Today, lots of Web applications have "social" features. A consequence of this is that whenever I look at content or a user in that service, there is always additional content from other users that also needs to be pulled in to page. When you visit the typical profile on a social network like Facebook or MySpace, data for all the people that are friends with that user needs to be pulled in. Or when you visit a shared bookmark on you need data for all the users who have tagged and bookmarked that URL as well. Performing a query across the entire user base for "all the users who are friends with Robert Scoble" or "all the users who have bookmarked this blog link" is expensive even with caching. It is orders of magnitude faster to return the data if it is precalculated and all written to the same place.

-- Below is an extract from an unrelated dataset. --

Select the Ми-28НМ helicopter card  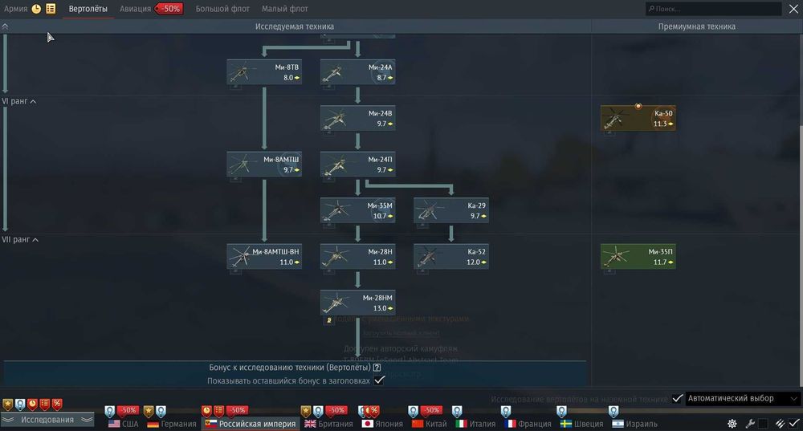click(357, 303)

This is optimizes your reads at the cost of incurring more writes to the system. It also means that you'll end up with redundant data because there will be multiple copies of some amount of user data as we try to ensure the locality of data.

A good example of a Web application deciding to make this trade off is the recent post on the Digg Blog entitled Looking to the Future with Cassandra which contains the following excerpt

The Problem

In both models, we’re computing the intersection of two sets:

  1. Users who dugg an item.
  2. Users that have befriended the digger.

The Relational Model

The schema for this information in MySQL is:

  `id`      INT(11),
  `itemid`  INT(11),
  `userid`  INT(11),
  `digdate` DATETIME,
  PRIMARY KEY (`id`),
  KEY `user`  (`userid`),
  KEY `item`  (`itemid`)
  `id`           INT(10) AUTO_INCREMENT,
  `userid`       INT(10),
  `username`     VARCHAR(15),
  `friendid`     INT(10),
  `friendname`   VARCHAR(15),
  `mutual`       TINYINT(1),
  `date_created` DATETIME,
  PRIMARY KEY                (`id`),
  UNIQUE KEY `Friend_unique` (`userid`,`friendid`),
  KEY        `Friend_friend` (`friendid`)

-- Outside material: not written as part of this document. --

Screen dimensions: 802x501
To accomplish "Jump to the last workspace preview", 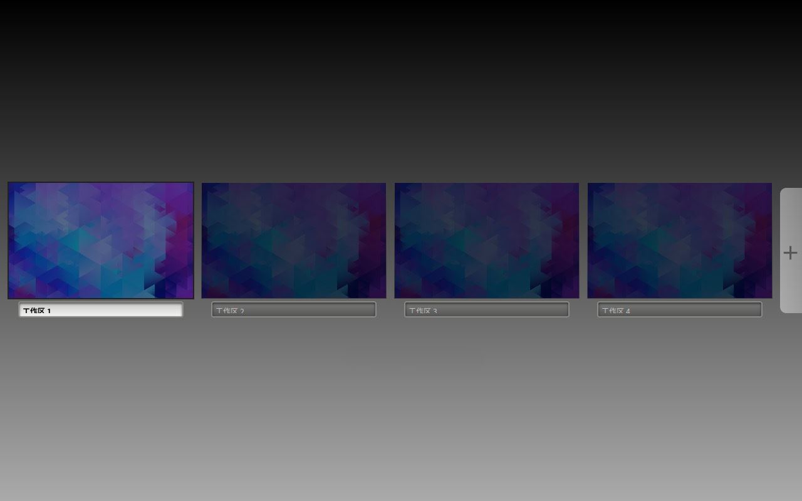I will point(680,240).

The Friends table contains many million rows, while Diggs holds hundreds of millions. Computing the intersection with a JOIN is much too slow in MySQL, so we have to do it in PHP. The steps are:

  1. Query Friends for all my friends. With a cold cache, this takes around 1.5 seconds to complete.
  2. Query Diggs for any diggs of a specific item by a user in the set of friend user IDs. This query is enormous, and looks something like:
    SELECT `digdate`, `id` FROM `Diggs`
     WHERE `userid` IN (59, 9006, 15989, 16045, 29183,
                        30220, 62511, 75212, 79006)
       AND itemid = 13084479 ORDER BY `digdate` DESC, `id` DESC LIMIT 4;

    The real query is actually much worse than this, since the IN clause contains every friend of the user, and this can balloon to hundreds of user IDs. A full query can actually clock in at 1.5kb, which is many times larger than the actual data we want. With a cold cache, this query can take 14 seconds to execute.

Of course, both queries are cached, but due to the user-specific nature of this data, it doesn’t help much.

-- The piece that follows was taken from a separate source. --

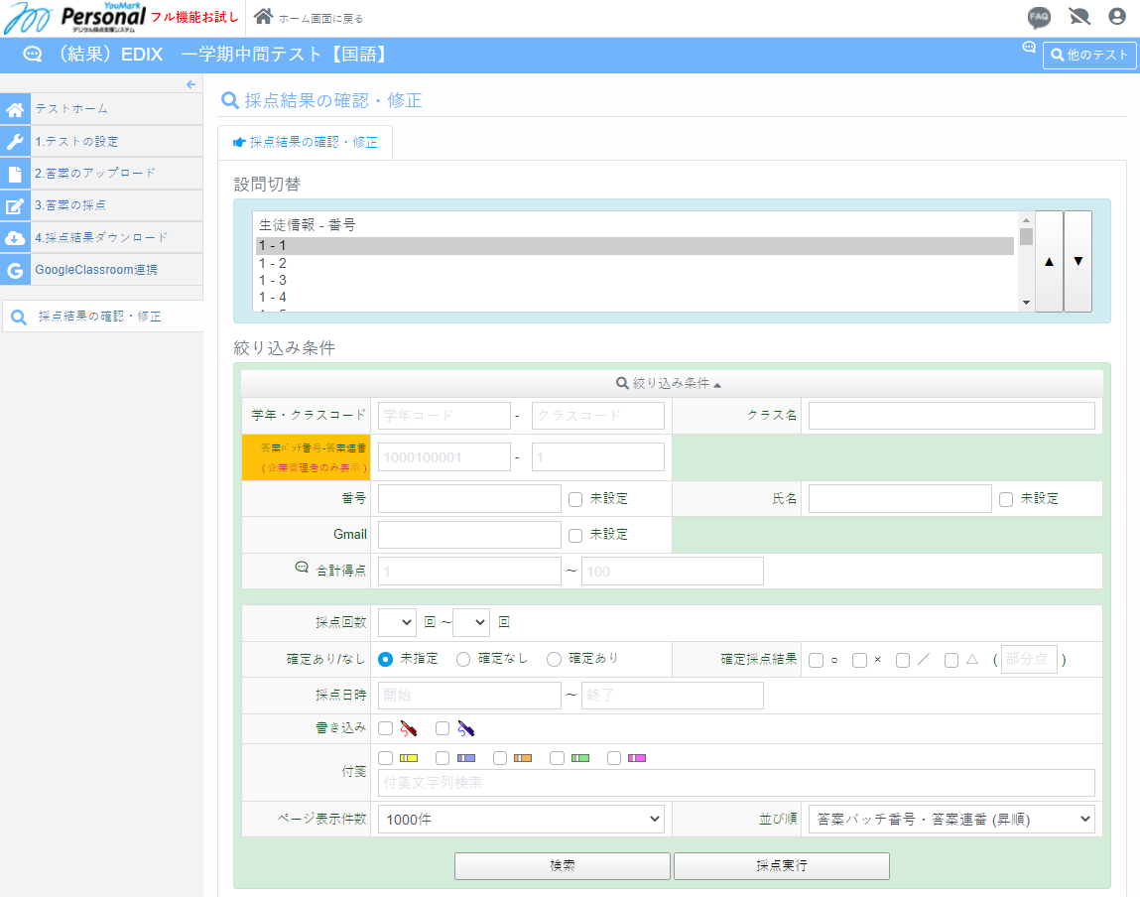Click the user account icon top right
This screenshot has height=897, width=1140.
tap(1116, 15)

The solution the Digg development team went with was to denormalize the data. They also went an additional step and decided that since the data was no longer being kept in a relational manner there was no point in using a traditional relational database (i.e. MySQL) and instead they migrated to a non-RDBMS technology to solve this problem.


How Denormalization Changes Your Application

There are a number of things to keep in mind once you choose to denormalize your data including

  1. Denormalization means data redundancy which translates to significantly increased storage costs. The fully denormalized data set from the Digg exampled ended up being 3 terabytes of information. It is typical for developers to underestimate the data bloat that occurs once data is denormalized.

  2. Fixing data inconsistency is now the job of the application. Let's say each user has a list of the user names of all of their friends. What happens when one of these users changes their user name? In a normalized database that is a simple UPDATE query to change a single piece of data and then it will be current everywhere it is shown on the site. In a denormalized database, there now has to be a mechanism for fixing up this name in all of the dozens, hundreds or thousands of places it appears. Most services that create denormalized databases have "fixup" jobs that are constantly running on the database to fix such inconsistencies.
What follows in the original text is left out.